It's 9:45 p.m. on Dec. 31, a little more than two hours before the calendar rolls past the 2000 mark, and a huge blizzard to rival the monster storm in 1996 is bearing down on Northern Virginia.

What if?

Yesterday, Fairfax County officials went through the exercise of simulating what might happen if the region's largest jurisdiction were hit by a double whammy -- electronic equipment failures born of the so-called Y2K glitch and a bashing from Mother Nature.

Around the globe, similar exercises are going on as governments, businesses and the armed services prepare for the worst.

Most Washington area governments say they are ready for the Y2K glitch. Last December, Montgomery County fooled its computers into thinking it was 2000, and virtually nothing malfunctioned. District officials, meanwhile, concede they are behind their suburban neighbors and are racing to fix the city's antiquated systems.

Although Fairfax officials say all county computers have been tested and retested and will work come Jan. 1, a lot could go wrong because of equipment outside the county's control.

And on Jan. 1, weather could be a big complication.

"All of a sudden you've got multiple demands on the same people," said County Executive Robert J. O'Neill Jr. "In the early stages [of a combined Y2K and weather event], you wouldn't know which was which."

The worst-case scenario that officials had to react to yesterday as they sat around a conference table in the county's emergency management center looked like a disaster movie screenplay. As the simulated situation deteriorated, each agency, from police and fire to the county welfare department, had to say how it would respond.

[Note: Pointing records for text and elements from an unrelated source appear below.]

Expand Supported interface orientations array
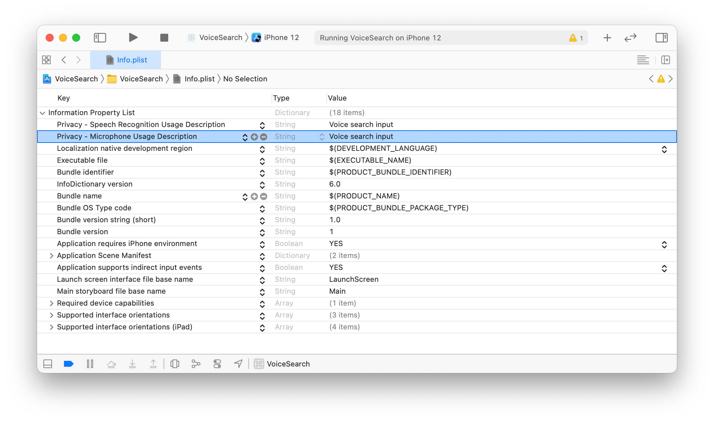Viewport: 714px width, 422px height. (x=51, y=315)
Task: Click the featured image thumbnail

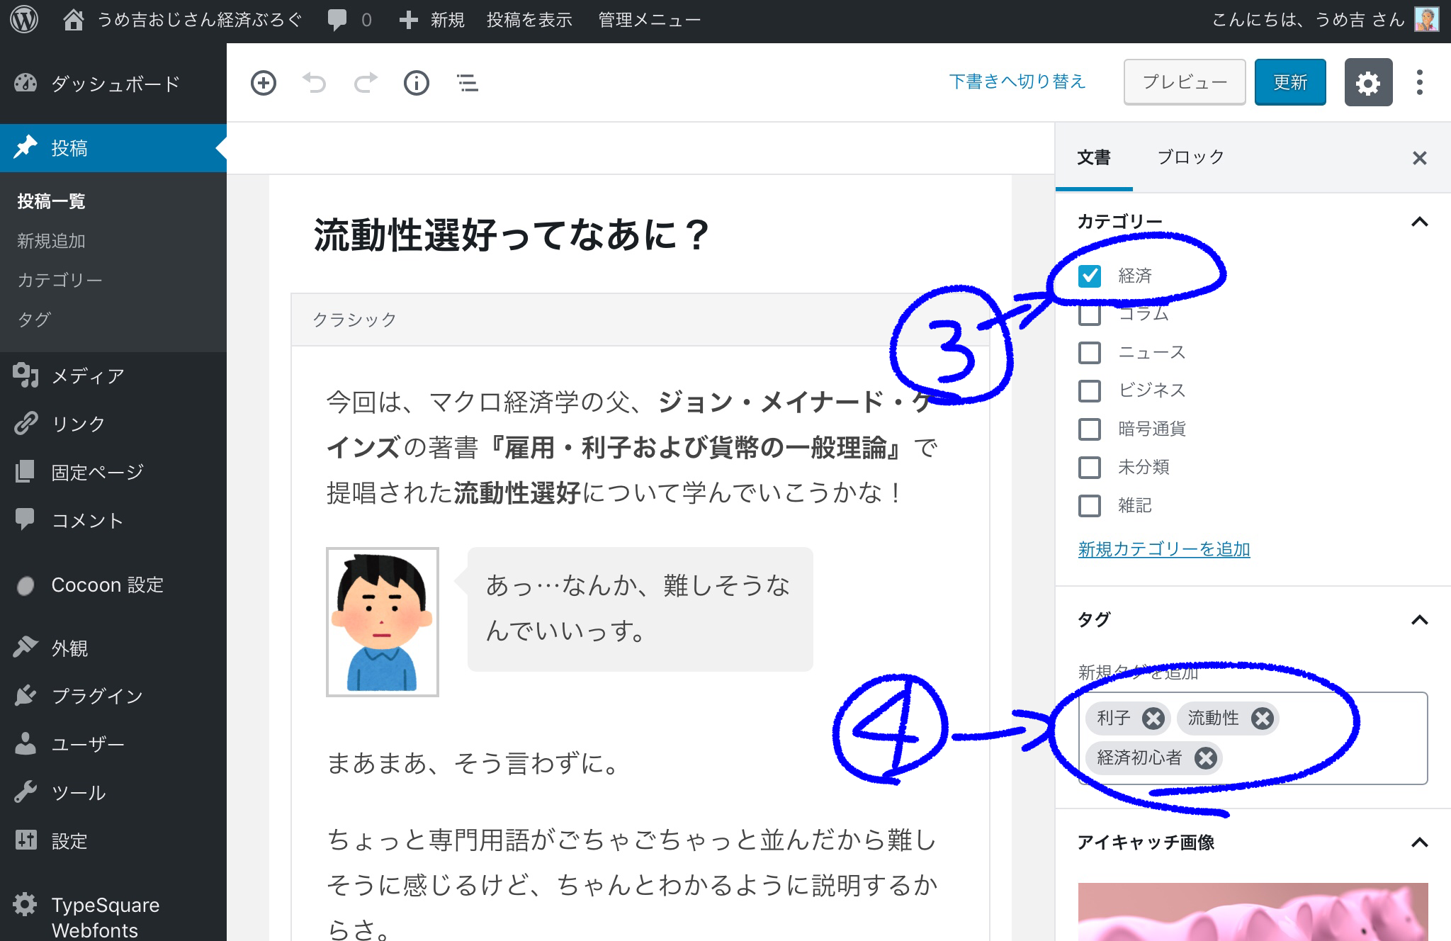Action: click(x=1253, y=912)
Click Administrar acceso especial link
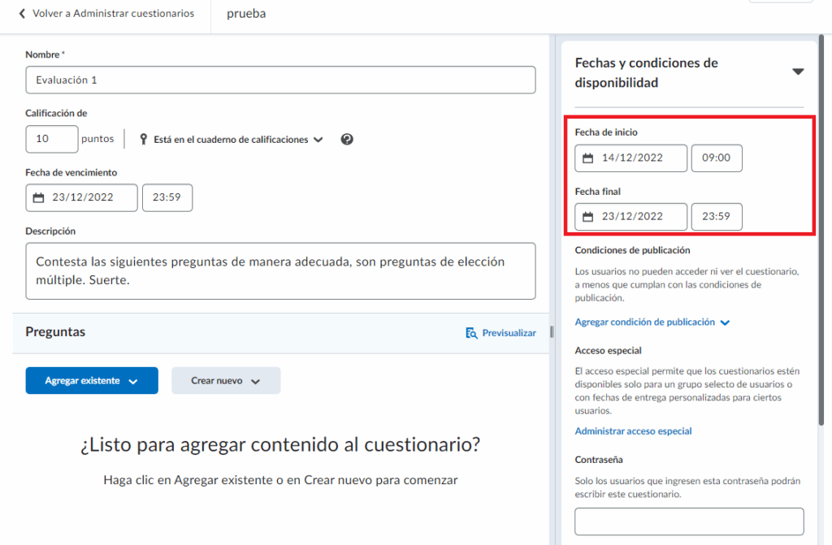Image resolution: width=832 pixels, height=545 pixels. (633, 431)
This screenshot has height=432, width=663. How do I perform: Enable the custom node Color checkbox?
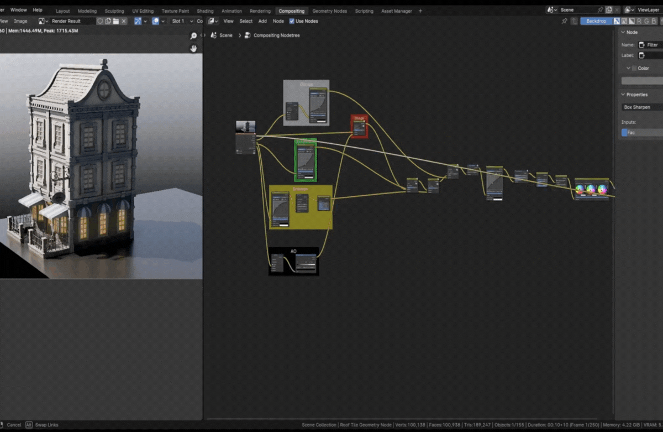pyautogui.click(x=634, y=68)
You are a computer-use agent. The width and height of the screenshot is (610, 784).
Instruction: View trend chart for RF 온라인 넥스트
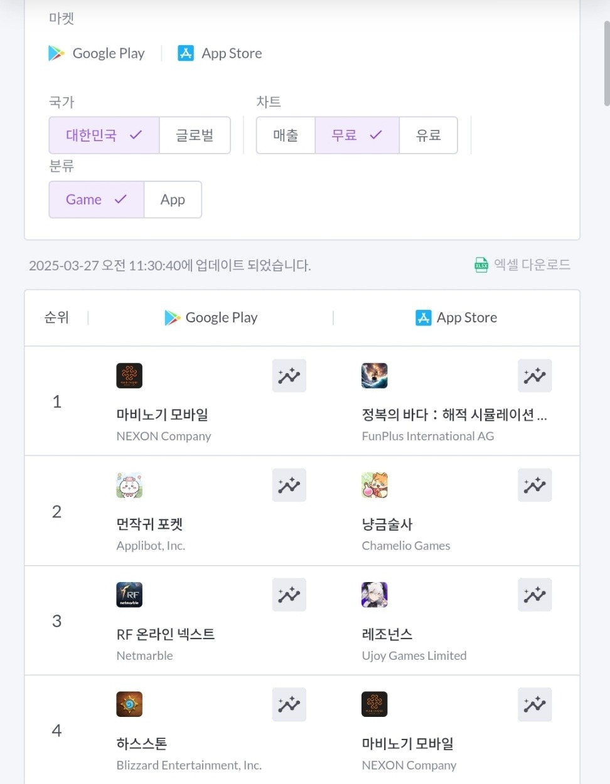click(x=289, y=595)
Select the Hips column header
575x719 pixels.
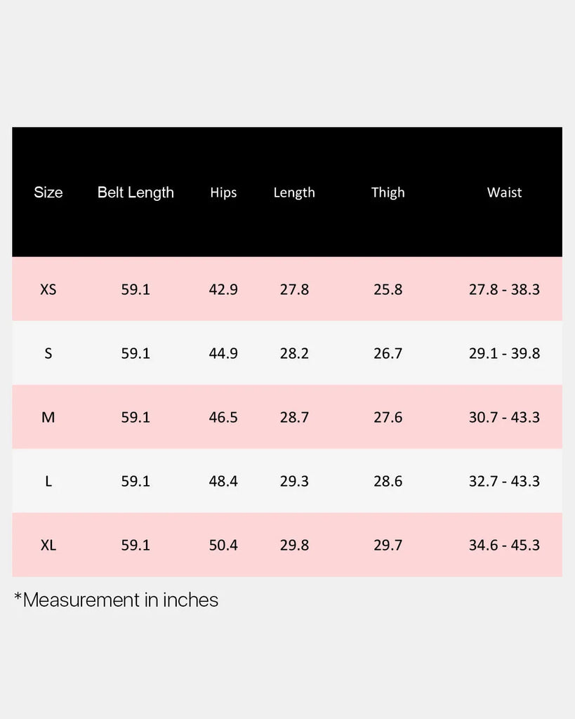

The temperature is in the teens when the storm blankets Fairfax with 33 inches of snow, causing an accident involving a tractor-trailer that closes the Capital Beltway in both directions. Just after midnight, Y2K problems cause all pagers and cell phones to go dead and the elevators at two hotels to stop, trapping two dozen people.

Just before 1 a.m., the Lake Barcroft dam mysteriously drops, flooding several neighborhoods while residents sleep unaware of the danger, and all traffic signals in the county start flashing yellow. Ambulances get stuck in drifting snow, and power goes out in 75 percent of the county.

Laptop computers stop working, and key cards that emergency workers use to get into county buildings no longer work. Meanwhile, shootings are reported along Route 1, and Alexandria police call for help containing a melee at a waterfront millennium party.

O'Neill said he was pleased that most of the agencies in yesterday's drill were prepared to handle the crises thrown at them.

The police and fire departments were the most ready, he said, with detailed plans for reacting to many incidents at the same time. Both knew how to operate in the kind of snowstorm that was imagined.

"They have spent a lot of time on their contingency plans," O'Neill said. "They were in very good shape."

Not all agencies fared so well.

The county's Family Services Department had no plan for contacting its workers without cell phones and pagers. Others didn't have access to four-wheel-drive vehicles to get to work in the snow. And some didn't know what to do if they couldn't get into their buildings without electronic key cards.

"This was a big wake-up call for a lot of [agencies] for what kind of responsibility they have outside of four in the afternoon," said Alexandra Craige, the deputy coordinator for emergency services in Fairfax.

One lesson from yesterday's meeting: The county's emergency call center needs more capacity if it is to handle thousands of calls from a possibly confused and panicky public.

-- I'm (with@titude.now), June 17, 1999

Answers

I'm not so sure they'll be bothered with "busy signals" are you? Phones go down in the best of times. This won't be the best of times. The news is increasing....I hear muffled 'MOOOOOing'.

-- Will continue (farming@home.com), June 17, 1999.

Good article. Thanks for posting it. Sounds like they're taking their advice about "Prepare for a Storm."